Vor dem Weggange pflegen die Abreisenden Versammlungen zu bilden, welche einige Tage an einer und derselben Stelle verweilen, die einzeln Vorüberziehenden zu sich herbeilocken und endlich, wenn der Schwarm zu einer gewissen Stärke angewachsen ist, mit diesem plötzlich aufbrechen und davon fliegen. Einzelne halten vorher förmliche Musterung über die Mitglieder der Reisegesellschaft. Diese bleibt unterwegs, meist auch in der Winterherberge, mehr oder weniger vereinigt. Reisend beobachten die Zugvögel entweder eine bestimmte Ordnung, gewöhnlich die eines Keiles oder richtiger die zweier gerader Linien, welche in schiefer Richtung gegen einander laufen und vorn an der Spitze sich vereinigen, einem V vergleichbar; andere fliegen in Reihen, andere in einem gewissen Abstande durch einander, in wirren, nach außen hin jedoch einigermaßen gerundeten Haufen. Die meisten streichen in bedeutender Höhe fort, manche stürzen sich aber aus dieser Höhe plötzlich tief nach unten herab, fliegen eine Zeitlang über dem Boden weg und erheben sich allgemach wieder in ihre frühere Höhe. Schwächere Vögel benutzen unterwegs Wälder und Gebüsche zu ihrer Deckung, fliegen wenigstens übertages so viel als möglich von Baum zu Baum, von Wald zu Walde. Laufvögel, denen das Fliegen schwer wird, legen einen guten Theil des Weges zu Fuße, manche Wasservögel geringere Strecken schwimmend zurück. Gegenwind fördert und beschleunigt, Rückwind stört und verlangsamt den Zug, hält ihn wohl auch tagelang auf. Die lebhafte Unruhe, welche aller Gemüther erfüllt, endet erst am Ziele der Reise; jedoch tritt auch dort das gewohnte Leben nicht früher ein, als die neu erwachende Liebe im Herzen sich regt. Nunmehr trennen sich die Gesellschaften, welche auch in der Fremde noch vereinigt blieben, in kleinere Flüge, Trupps oder Paare; alte Ehen werden neu befestigt, junge geschlossen, und singend und werbend kehren die Männchen, beglückend und gewährend die Weibchen heim zur Stätte vorjährigen Glückes oder der Kindheit.

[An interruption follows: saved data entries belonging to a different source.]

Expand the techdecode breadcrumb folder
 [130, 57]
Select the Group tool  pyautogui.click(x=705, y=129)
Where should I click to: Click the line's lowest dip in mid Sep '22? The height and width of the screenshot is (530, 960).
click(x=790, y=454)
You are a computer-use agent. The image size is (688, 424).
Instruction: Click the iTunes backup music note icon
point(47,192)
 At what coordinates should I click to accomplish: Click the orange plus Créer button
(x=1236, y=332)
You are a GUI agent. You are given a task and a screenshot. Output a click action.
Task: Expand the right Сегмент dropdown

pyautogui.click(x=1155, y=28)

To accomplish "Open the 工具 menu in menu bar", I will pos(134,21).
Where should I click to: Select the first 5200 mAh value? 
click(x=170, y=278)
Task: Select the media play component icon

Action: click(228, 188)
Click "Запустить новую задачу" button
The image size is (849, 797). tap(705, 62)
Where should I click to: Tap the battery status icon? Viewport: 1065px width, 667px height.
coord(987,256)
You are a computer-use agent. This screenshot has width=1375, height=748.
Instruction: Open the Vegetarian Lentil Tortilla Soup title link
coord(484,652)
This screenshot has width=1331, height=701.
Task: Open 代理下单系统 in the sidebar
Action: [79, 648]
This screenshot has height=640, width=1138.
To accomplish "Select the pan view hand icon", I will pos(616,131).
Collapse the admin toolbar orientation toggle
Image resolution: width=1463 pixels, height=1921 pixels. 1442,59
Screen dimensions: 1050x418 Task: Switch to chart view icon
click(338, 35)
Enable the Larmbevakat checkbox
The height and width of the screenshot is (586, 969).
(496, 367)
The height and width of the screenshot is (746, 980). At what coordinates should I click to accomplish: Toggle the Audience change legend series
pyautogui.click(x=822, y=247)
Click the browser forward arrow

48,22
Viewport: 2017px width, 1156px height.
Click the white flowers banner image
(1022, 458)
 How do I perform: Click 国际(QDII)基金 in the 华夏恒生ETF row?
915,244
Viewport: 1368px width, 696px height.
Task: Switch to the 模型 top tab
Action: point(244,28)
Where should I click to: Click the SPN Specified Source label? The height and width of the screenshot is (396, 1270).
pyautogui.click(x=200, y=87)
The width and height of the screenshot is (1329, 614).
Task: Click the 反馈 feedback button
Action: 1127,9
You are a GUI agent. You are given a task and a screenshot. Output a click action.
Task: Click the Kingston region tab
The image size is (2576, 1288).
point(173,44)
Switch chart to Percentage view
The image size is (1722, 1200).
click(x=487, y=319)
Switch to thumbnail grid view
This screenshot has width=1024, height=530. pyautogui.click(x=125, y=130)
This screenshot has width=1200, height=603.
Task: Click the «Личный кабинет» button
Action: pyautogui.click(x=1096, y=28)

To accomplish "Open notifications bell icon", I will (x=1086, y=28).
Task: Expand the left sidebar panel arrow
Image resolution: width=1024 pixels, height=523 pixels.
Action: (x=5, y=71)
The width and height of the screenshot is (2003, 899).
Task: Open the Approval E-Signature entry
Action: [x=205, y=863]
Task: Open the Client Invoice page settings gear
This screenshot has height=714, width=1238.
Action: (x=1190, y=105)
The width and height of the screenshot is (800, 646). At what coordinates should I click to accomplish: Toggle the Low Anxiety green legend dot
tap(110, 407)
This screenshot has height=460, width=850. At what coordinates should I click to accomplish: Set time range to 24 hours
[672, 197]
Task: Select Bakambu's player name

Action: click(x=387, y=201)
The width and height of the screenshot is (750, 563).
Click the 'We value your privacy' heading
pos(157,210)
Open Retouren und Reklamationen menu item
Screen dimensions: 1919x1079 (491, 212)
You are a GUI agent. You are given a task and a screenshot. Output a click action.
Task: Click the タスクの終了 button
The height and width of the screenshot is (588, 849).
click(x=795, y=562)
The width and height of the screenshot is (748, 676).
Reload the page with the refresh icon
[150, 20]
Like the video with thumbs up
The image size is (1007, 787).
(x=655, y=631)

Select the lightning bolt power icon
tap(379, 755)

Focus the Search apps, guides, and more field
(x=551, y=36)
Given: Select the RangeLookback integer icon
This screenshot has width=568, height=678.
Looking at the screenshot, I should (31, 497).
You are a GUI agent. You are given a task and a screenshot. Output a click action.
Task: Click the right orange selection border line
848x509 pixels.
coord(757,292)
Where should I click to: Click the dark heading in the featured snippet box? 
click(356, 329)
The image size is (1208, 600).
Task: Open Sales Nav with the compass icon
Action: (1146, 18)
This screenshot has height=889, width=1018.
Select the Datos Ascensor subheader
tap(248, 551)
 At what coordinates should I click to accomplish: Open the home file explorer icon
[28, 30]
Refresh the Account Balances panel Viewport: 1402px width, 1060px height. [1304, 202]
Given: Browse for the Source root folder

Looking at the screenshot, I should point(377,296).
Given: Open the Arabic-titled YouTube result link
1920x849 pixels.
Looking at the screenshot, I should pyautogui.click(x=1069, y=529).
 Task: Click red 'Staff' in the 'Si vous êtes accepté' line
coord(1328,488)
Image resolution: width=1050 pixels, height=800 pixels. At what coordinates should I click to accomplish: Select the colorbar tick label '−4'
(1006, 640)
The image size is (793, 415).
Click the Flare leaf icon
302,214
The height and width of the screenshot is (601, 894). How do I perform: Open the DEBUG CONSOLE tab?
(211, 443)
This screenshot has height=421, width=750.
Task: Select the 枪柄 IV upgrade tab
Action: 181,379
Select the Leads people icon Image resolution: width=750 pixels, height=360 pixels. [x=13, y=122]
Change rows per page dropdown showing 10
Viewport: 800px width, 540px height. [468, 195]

Die Wanderung kann unter Umständen dem Zuge insofern ähnlich werden, als sie zu einer bestimmten Zeit mit größerer oder geringerer Regelmäßigkeit stattfindet. Wandervögel sind viele der im hohen Norden lebenden Arten, welche innerhalb eines gewissen Gebietes wohl alljährlich streichen, aber nicht in allen Jahren weitere Reisen nach milderen oder nahrungreicheren Gegenden und Ländern unternehmen. Eingetretener oder eintretender, vielleicht nur befürchteter Mangel mag die treibende Ursache solcher Wanderungen sein. Alle Vögel, welche ihre Nahrung auf dem Boden suchen, denen also tiefer Schnee den Tisch zeitweilig verdeckt, wandern regelmäßiger als diejenigen, welche im Gezweige Futter finden. Daher erscheinen letztere, insbesondere die Baumsamen- und Beerenfresser, nicht allwinterlich in unseren Gauen, oft viele Jahre nach einander gar nicht, während sie fast unfehlbar bei uns zu Lande sich einstellen, wenn hier Samen und Beeren gut gerathen sind. Inwiefern sie hiervon Kunde erlangen, ist einstweilen noch räthselhaft und verleiht dem Glauben an »Instinkt« eine scheinbare Stütze. Thatsache ist, daß sie an besonders reich beschickter Tafel regelmäßig sich einfinden. Im Gegensatze zu diesen unstäten Reisenden ziehen sich alle Vögel, welche im oberen Gürtel des hohen Gebirges leben, jedes Jahr unregelmäßig in tiefere Gegenden hinab und wandern mit Beginn des Frühlings, ebenfalls zu einer bestimmten Zeit, wieder nach ihrem Standorte zurück; ihre Reise also ist der wirklicher Zugvögel ähnlich.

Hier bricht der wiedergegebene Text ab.